[占位-未完成]scikit-learn一般实例之十二:用于RBF核的显式特征映射逼近

It shows how to use RBFSampler and Nystroem to approximate the feature map of an RBF kernel for classification with an SVM on the digits dataset. Results using a linear SVM in the original space, a linear SVM using the approximate mappings and using a kernelized SVM are compared. Timings and accuracy for varying amounts of Monte Carlo samplings (in the case of RBFSampler, which uses random Fourier features) and different sized subsets of the training set (for Nystroem) for the approximate mapping are shown.

Please note that the dataset here is not large enough to show the benefits of kernel approximation, as the exact SVM is still reasonably fast.

Sampling more dimensions clearly leads to better classification results, but comes at a greater cost. This means there is a tradeoff between runtime and accuracy, given by the parameter n_components. Note that solving the Linear SVM and also the approximate kernel SVM could be greatly accelerated by using stochastic gradient descent via sklearn.linear_model.SGDClassifier. This is not easily possible for the case of the kernelized SVM.

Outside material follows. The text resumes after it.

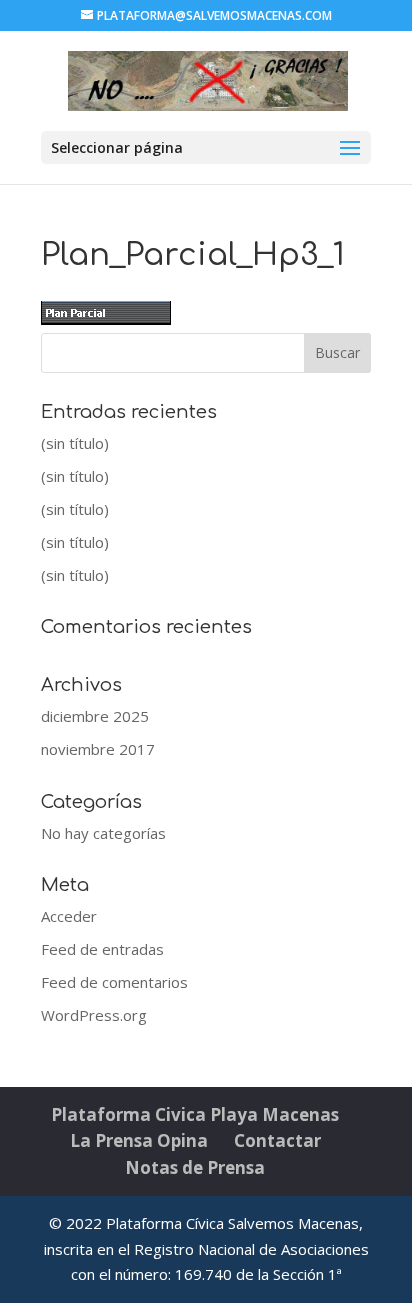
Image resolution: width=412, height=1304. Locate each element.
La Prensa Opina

The second plot visualized the decision surfaces of the RBF kernel SVM and the linear SVM with approximate kernel maps. The plot shows decision surfaces of the classifiers projected onto the first two principal components of the data. This visualization should be taken with a grain of salt since it is just an interesting slice through the decision surface in 64 dimensions. In particular note that a datapoint (represented as a dot) does not necessarily be classified into the region it is lying in, since it will not lie on the plane that the first two principal components span.

The usage of RBFSampler and Nystroem is described in detail in Kernel Approximation.

print(__doc__)

# Author: Gael Varoquaux <gael dot varoquaux at normalesup dot org>

#         Andreas Mueller <amueller@ais.uni-bonn.de>

# License: BSD 3 clause

# Standard scientific Python imports

import matplotlib.pyplot as plt

import numpy as np

from time import time

# Import datasets, classifiers and performance metrics

from sklearn import datasets, svm, pipeline

from sklearn.kernel_approximation import (RBFSampler,

                                          Nystroem)

from sklearn.decomposition import PCA

# The digits dataset

digits = datasets.load_digits(n_class=9)

# To apply an classifier on this data, we need to flatten the image, to

# turn the data in a (samples, feature) matrix:

n_samples = len(digits.data)

data = digits.data / 16.

data -= data.mean(axis=0)

# We learn the digits on the first half of the digits

data_train, targets_train = data[:n_samples / 2], digits.target[:n_samples / 2]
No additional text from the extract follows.